→ Assigned task:
Repeat all the data exactly, and where a record holds a picture, leave that picture out.

→ Data in this exercise:
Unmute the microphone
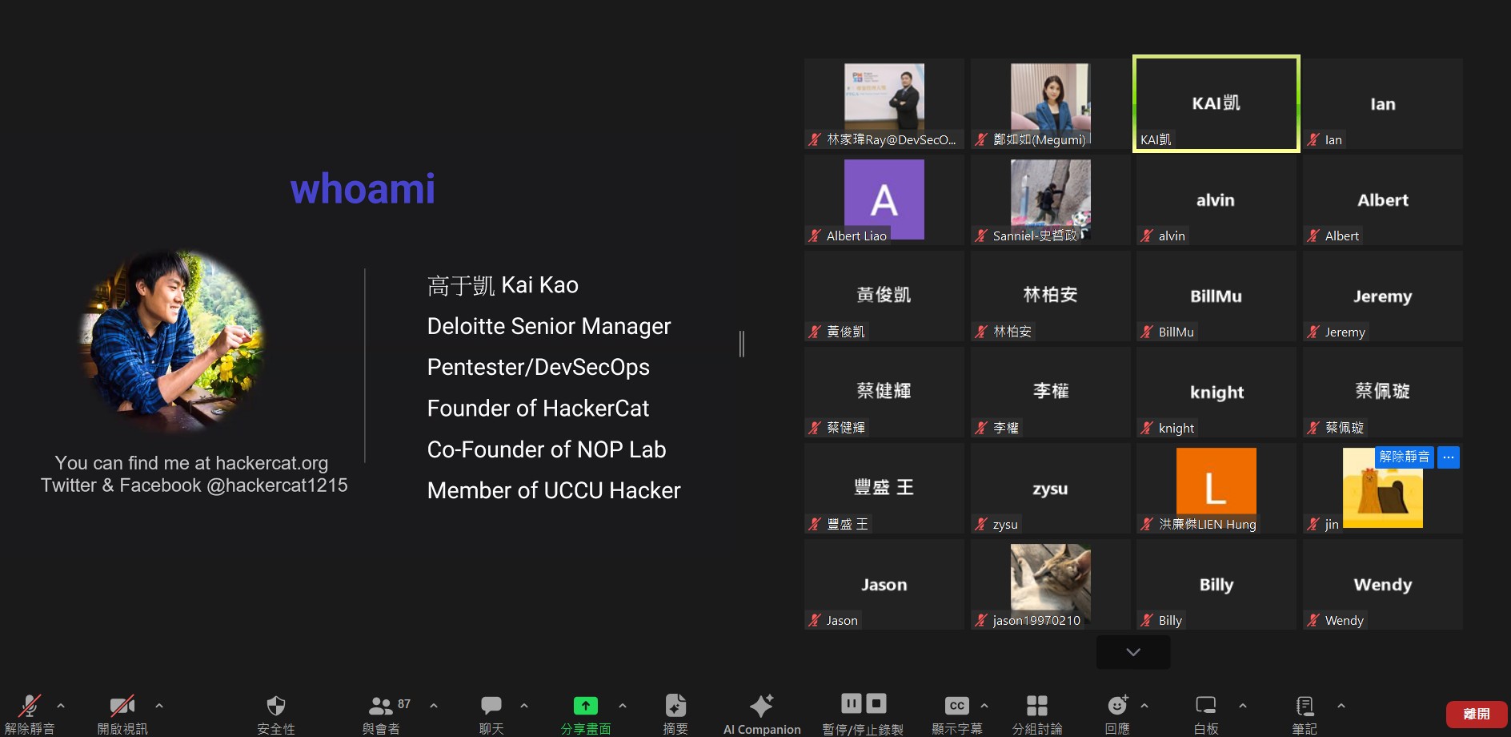The height and width of the screenshot is (737, 1511). [x=30, y=707]
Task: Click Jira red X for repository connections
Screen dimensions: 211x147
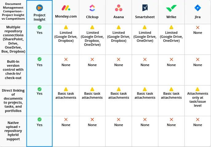Action: [x=198, y=28]
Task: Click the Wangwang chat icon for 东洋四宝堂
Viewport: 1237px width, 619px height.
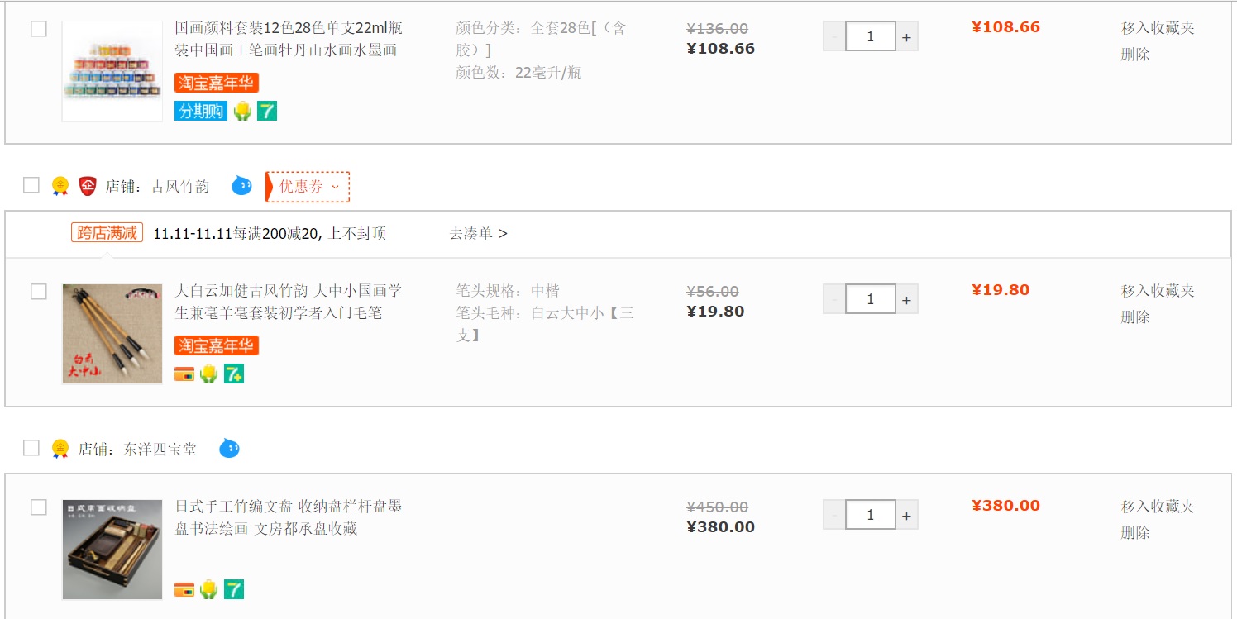Action: (229, 449)
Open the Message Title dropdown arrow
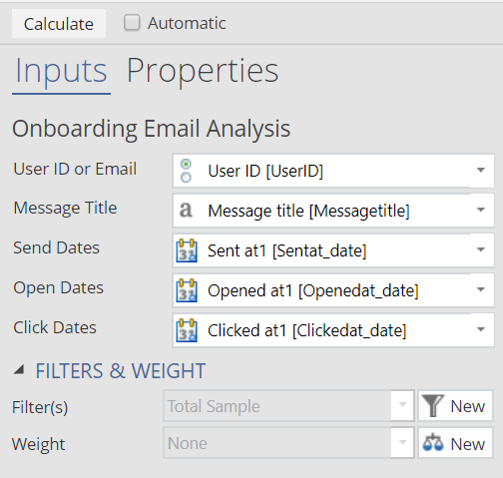The image size is (503, 478). pyautogui.click(x=481, y=210)
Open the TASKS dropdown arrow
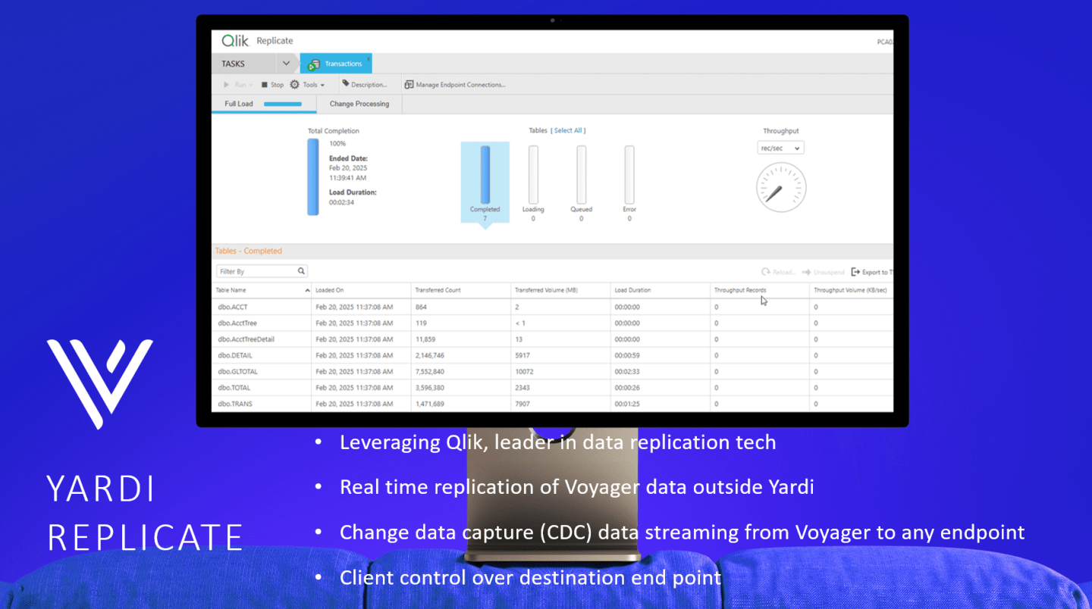This screenshot has height=609, width=1092. coord(286,63)
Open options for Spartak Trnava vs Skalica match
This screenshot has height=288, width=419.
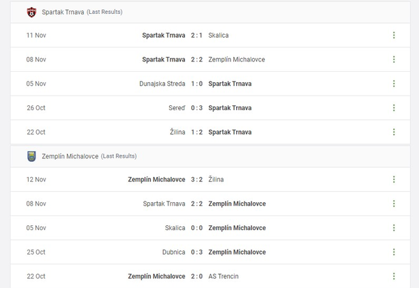pyautogui.click(x=394, y=36)
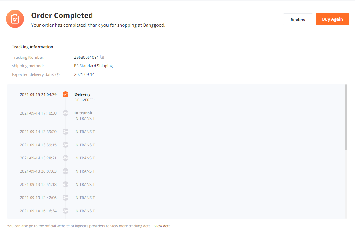Click the transit icon at 2021-09-14 13:39:20
355x235 pixels.
tap(65, 132)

→ Task solution:
Unmute the microphone
The height and width of the screenshot is (737, 1511). [x=30, y=707]
Task: Click Jira red X for repository connections
Screen dimensions: 211x147
Action: [x=198, y=28]
Task: Click the Wangwang chat icon for 东洋四宝堂
Viewport: 1237px width, 619px height.
Action: (229, 449)
Open the Message Title dropdown arrow
The image size is (503, 478). pyautogui.click(x=481, y=210)
Open the TASKS dropdown arrow
This screenshot has height=609, width=1092. coord(286,63)
Open options for Spartak Trnava vs Skalica match
This screenshot has height=288, width=419.
pyautogui.click(x=394, y=36)
Click the transit icon at 2021-09-14 13:39:20
355x235 pixels.
tap(65, 132)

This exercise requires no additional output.